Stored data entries
· · · ·
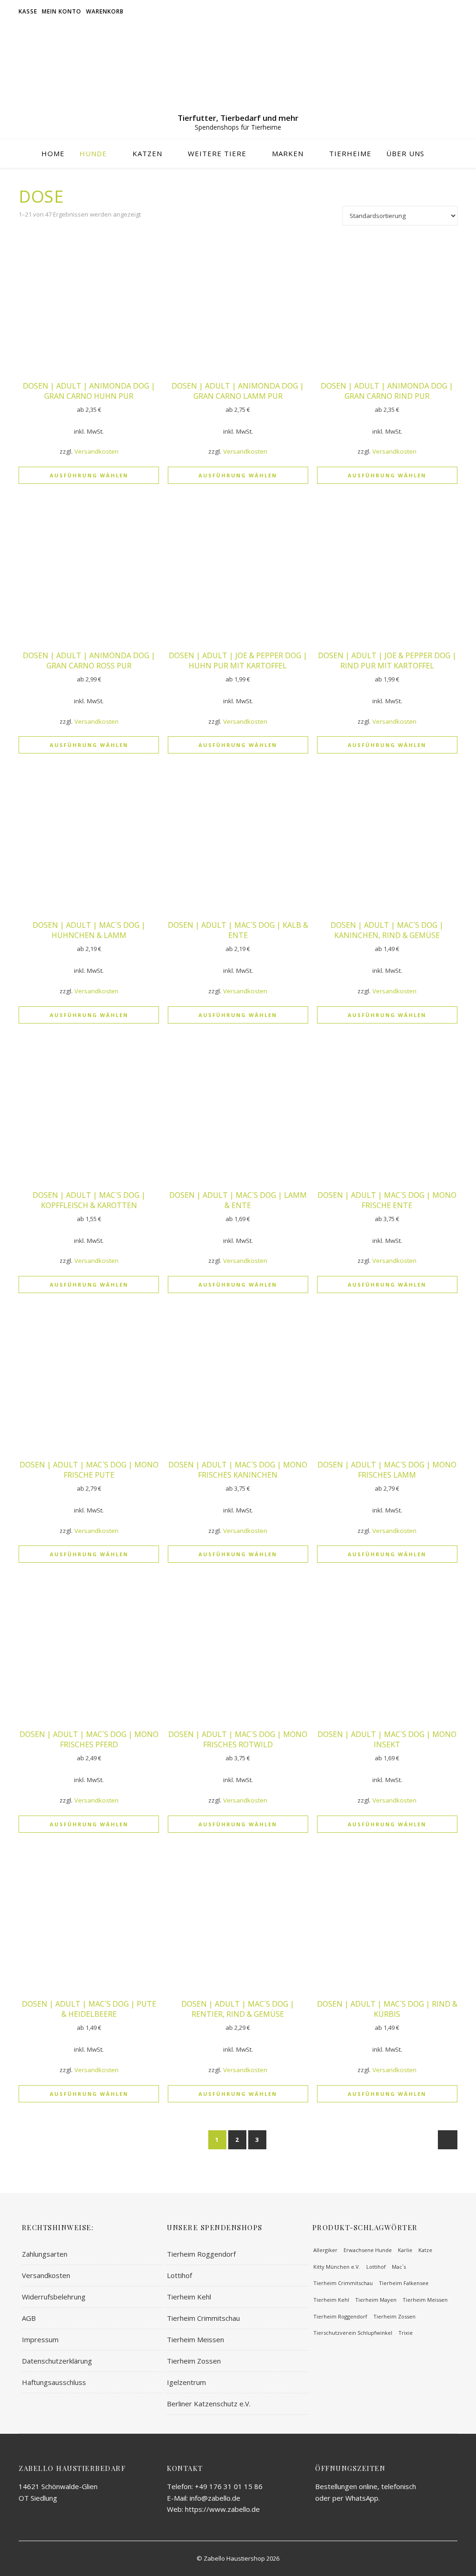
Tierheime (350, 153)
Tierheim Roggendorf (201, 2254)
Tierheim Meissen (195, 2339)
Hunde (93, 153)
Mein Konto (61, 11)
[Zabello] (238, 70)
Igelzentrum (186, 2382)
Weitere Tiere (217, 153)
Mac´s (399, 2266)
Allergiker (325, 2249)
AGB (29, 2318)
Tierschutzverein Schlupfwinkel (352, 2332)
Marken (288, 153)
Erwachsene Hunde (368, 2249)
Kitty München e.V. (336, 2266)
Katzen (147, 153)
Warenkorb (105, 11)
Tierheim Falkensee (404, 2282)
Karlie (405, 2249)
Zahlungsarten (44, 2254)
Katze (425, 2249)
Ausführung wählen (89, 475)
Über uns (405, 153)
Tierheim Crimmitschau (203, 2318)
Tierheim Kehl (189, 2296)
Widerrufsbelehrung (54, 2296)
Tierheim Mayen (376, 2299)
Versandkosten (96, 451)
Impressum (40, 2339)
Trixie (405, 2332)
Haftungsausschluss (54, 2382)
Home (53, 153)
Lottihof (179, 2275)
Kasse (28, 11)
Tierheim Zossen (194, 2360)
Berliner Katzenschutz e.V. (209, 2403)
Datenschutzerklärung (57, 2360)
· · · ·
_What the task requires:_
Transcribe all entries above exactly. Drop the pictures.

_Task response:_
Tierheime (350, 153)
Tierheim Roggendorf (201, 2254)
Tierheim Meissen (195, 2339)
Hunde (93, 153)
Mein Konto (61, 11)
[Zabello] (238, 70)
Igelzentrum (186, 2382)
Weitere Tiere (217, 153)
Mac´s (399, 2266)
Allergiker (325, 2249)
AGB (29, 2318)
Tierschutzverein Schlupfwinkel (352, 2332)
Marken (288, 153)
Erwachsene Hunde (368, 2249)
Kitty München e.V. (336, 2266)
Katzen (147, 153)
Warenkorb (105, 11)
Tierheim Falkensee (404, 2282)
Karlie (405, 2249)
Zahlungsarten (44, 2254)
Katze (425, 2249)
Ausführung wählen (89, 475)
Über uns (405, 153)
Tierheim Crimmitschau (203, 2318)
Tierheim Kehl (189, 2296)
Widerrufsbelehrung (54, 2296)
Tierheim Mayen (376, 2299)
Versandkosten (96, 451)
Impressum (40, 2339)
Trixie (405, 2332)
Haftungsausschluss (54, 2382)
Home (53, 153)
Lottihof (179, 2275)
Kasse (28, 11)
Tierheim Zossen (194, 2360)
Berliner Katzenschutz e.V. (209, 2403)
Datenschutzerklärung (57, 2360)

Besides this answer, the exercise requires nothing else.